::: Task data
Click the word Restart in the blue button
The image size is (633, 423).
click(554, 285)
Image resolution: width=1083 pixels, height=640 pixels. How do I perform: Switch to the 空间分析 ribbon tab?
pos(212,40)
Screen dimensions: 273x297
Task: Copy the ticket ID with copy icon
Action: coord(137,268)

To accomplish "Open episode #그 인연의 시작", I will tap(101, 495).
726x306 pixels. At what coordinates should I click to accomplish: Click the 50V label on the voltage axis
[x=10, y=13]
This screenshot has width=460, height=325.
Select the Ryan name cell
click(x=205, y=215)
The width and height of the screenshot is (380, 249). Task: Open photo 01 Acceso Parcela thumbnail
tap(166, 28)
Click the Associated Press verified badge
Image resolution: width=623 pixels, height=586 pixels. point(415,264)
::::::
::: Task data
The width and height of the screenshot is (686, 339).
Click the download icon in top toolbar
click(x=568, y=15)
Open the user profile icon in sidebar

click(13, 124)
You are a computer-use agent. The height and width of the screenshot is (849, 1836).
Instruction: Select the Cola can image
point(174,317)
::::::
The answer is the lines above between the line holding "The width and height of the screenshot is (686, 339)." and the line holding "You are a computer-use", inclusive, each written out exactly, and no others.

Solution for this problem:
The width and height of the screenshot is (686, 339).
Click the download icon in top toolbar
click(x=568, y=15)
Open the user profile icon in sidebar

click(13, 124)
You are a computer-use agent. The height and width of the screenshot is (849, 1836).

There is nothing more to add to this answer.